Un bon brief n’est pas bref - Épisode 3 by Tania Ocana de L'École du Recrutement
Cet automne, Jean-Michel Talent fait sa rentrée des classes sur les bancs de L'École du Recrutement. Pour cette sixième série, 7 expertes et experts cassent toutes les idées préconçues sur le recrutement : les annonces, les outils RH, l'essence même du recrutement, tout est passé à la loupe !
Episode 3 : Un bon brief n'est pas brefpar Tania Ocana. On y va ?
Mes 4 techniques pour élaborer un bon brief avec un manager pressé.
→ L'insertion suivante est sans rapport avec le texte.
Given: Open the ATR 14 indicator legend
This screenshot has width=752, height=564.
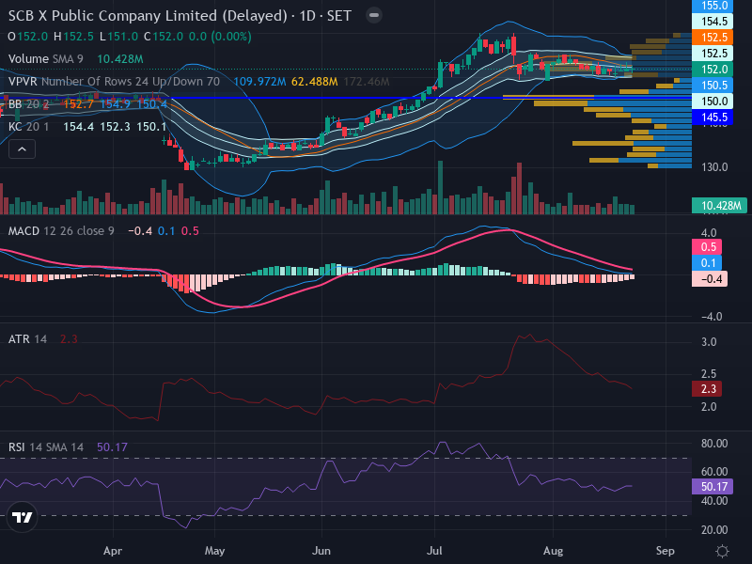Looking at the screenshot, I should (27, 339).
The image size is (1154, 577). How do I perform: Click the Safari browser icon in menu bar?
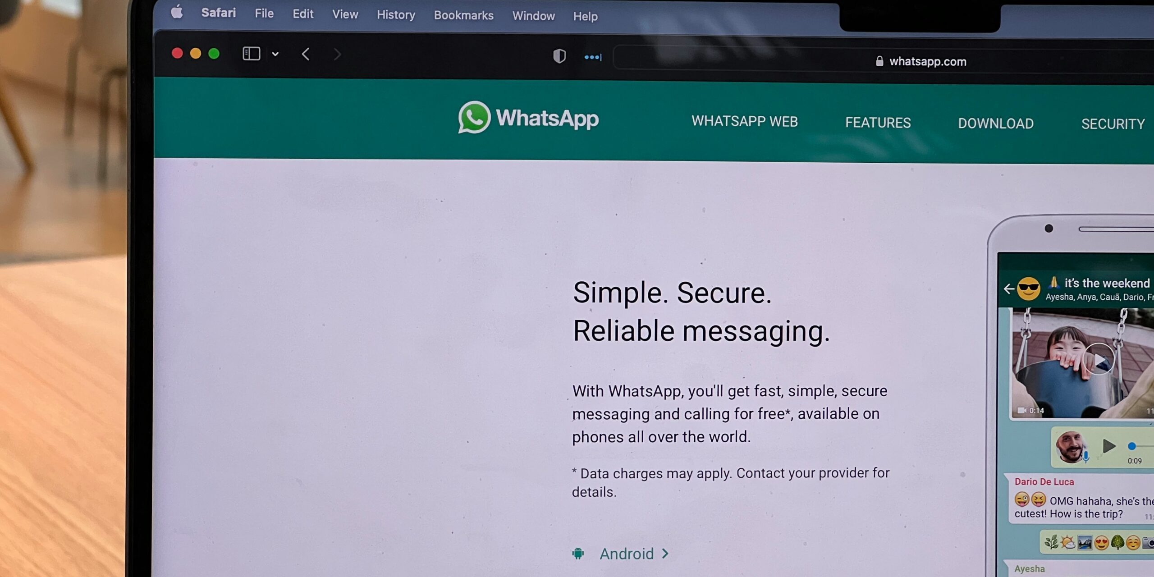pos(219,15)
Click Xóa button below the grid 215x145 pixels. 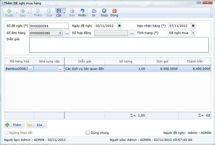pos(37,125)
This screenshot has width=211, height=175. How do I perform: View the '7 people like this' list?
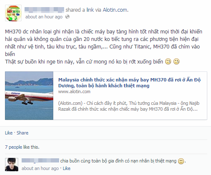coord(22,147)
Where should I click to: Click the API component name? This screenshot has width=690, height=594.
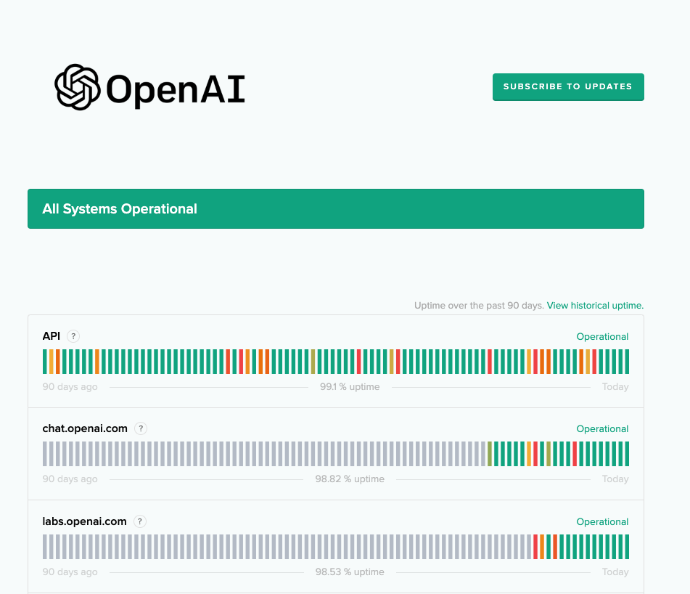click(x=52, y=336)
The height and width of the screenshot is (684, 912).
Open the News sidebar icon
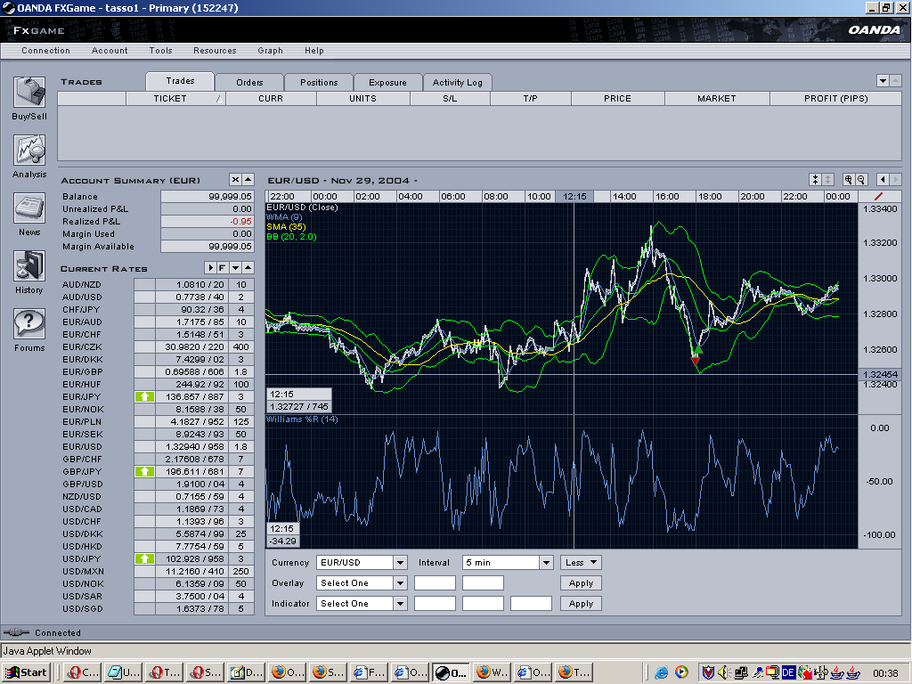coord(29,209)
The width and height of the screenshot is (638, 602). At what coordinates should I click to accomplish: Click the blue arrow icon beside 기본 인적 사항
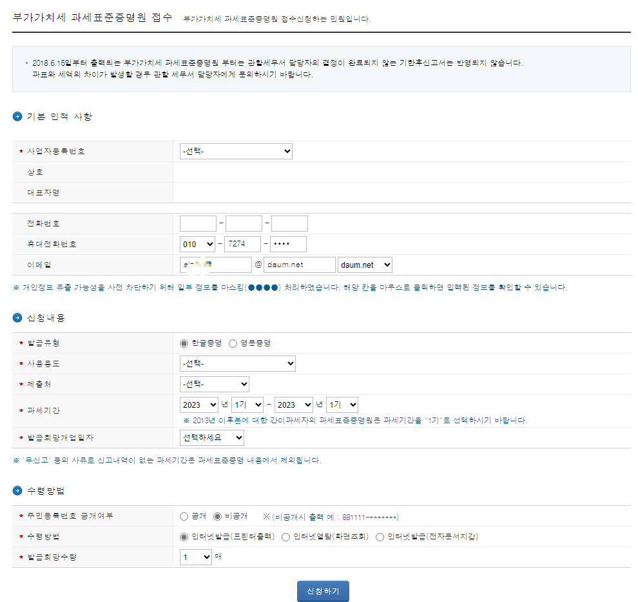[x=15, y=117]
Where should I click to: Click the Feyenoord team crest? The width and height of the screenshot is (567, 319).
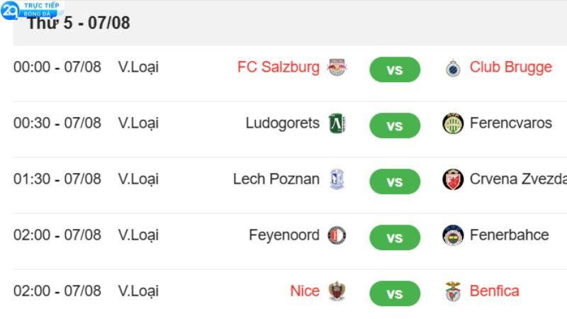pos(337,235)
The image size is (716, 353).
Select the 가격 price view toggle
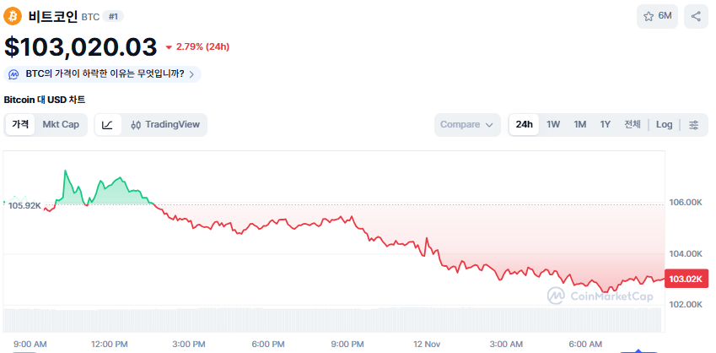point(20,125)
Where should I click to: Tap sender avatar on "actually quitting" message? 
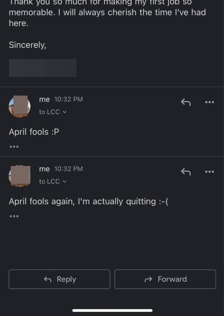19,176
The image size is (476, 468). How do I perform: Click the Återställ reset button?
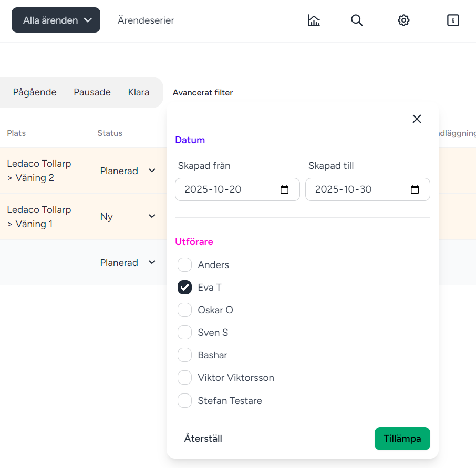click(x=203, y=439)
On a toutes et tous connu Julien. Julien c’est ce manager ou ce client, qui n'a pas le temps et nous tend le CV de Robert ou un post-it avec 3 critères.
Et on a toutes et tous accepté le brief parce que de toute façon c’est le manager, après tout, si c’est ce qu’il veut alors on va le faire. Sauf que je me suis rendu compte qu’à chaque fois que j’ai accepté, c’était une catastrophe.
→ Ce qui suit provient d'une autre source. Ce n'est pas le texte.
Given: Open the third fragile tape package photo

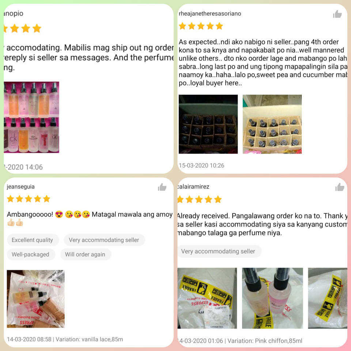Looking at the screenshot, I should coord(328,298).
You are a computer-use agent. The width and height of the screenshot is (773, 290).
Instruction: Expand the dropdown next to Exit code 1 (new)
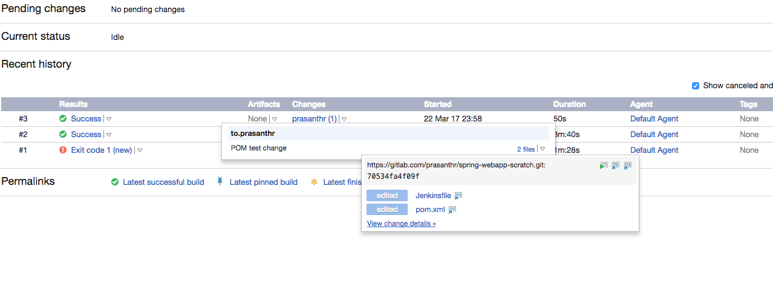click(x=140, y=150)
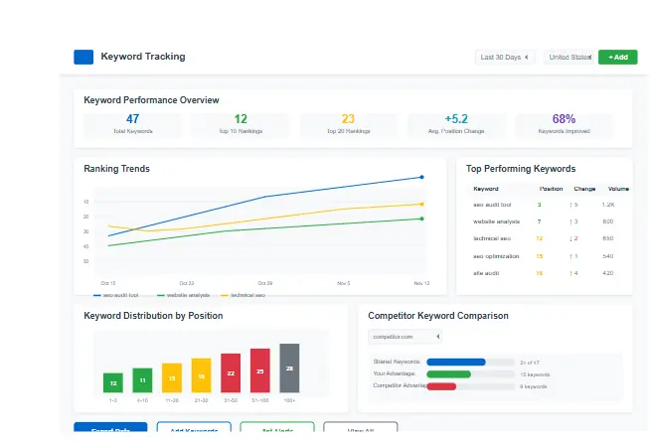651x442 pixels.
Task: Click the gray 100+ position bar
Action: pyautogui.click(x=289, y=368)
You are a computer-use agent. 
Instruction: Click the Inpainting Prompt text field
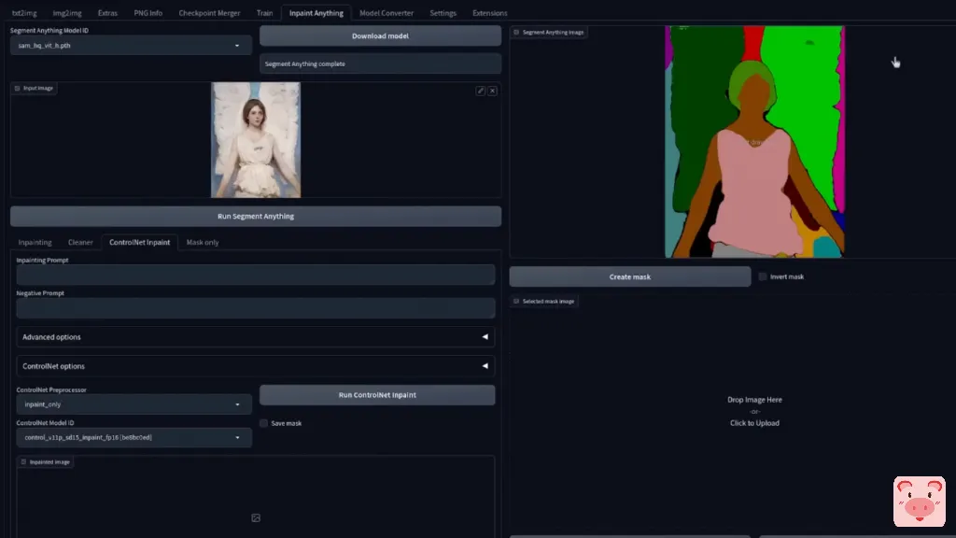coord(255,275)
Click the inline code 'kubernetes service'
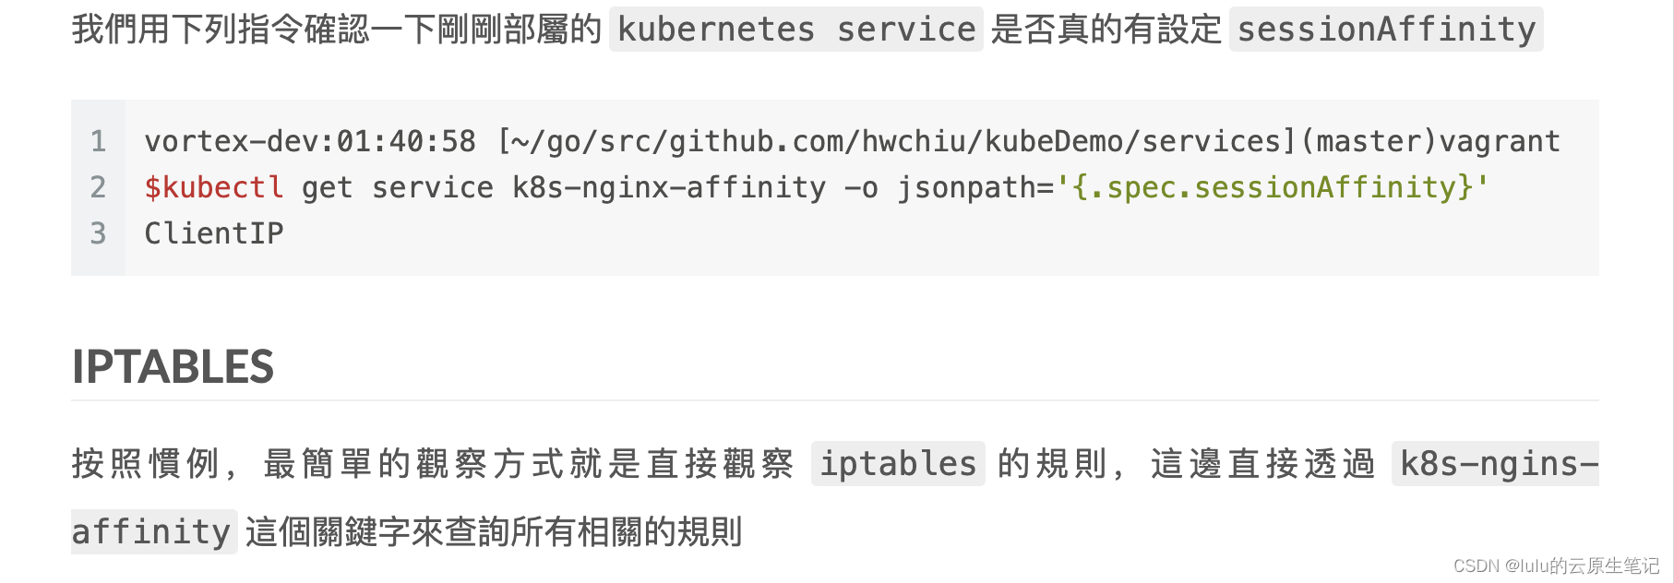Viewport: 1674px width, 583px height. coord(796,29)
Parce que, forcément : il me manquait énormément d’informations et du coup tout prenait plus de temps. Je ne recevais aucun CV car mon annonce était généraliste, mon sourcing était trop large et j’avais plus de mal à convaincre les candidat•es. Et assez souvent, Julien le manager pressé se souvenait d’un critère important en plein milieu du process, un critère si important que je devais tout recommencer.
Dans le même temps, j’avais découvert avec un autre manager que lorsqu’on me laissait la possibilité de faire un brief très complet, je pouvais écrire une annonce qui attire des personnes vraiment qualifiées pour le poste, cibler avec précision mon sourcing et faire une évaluation assez précise pour n’envoyer que des candidat•es vraiment pertinent•es. Le rêve non ?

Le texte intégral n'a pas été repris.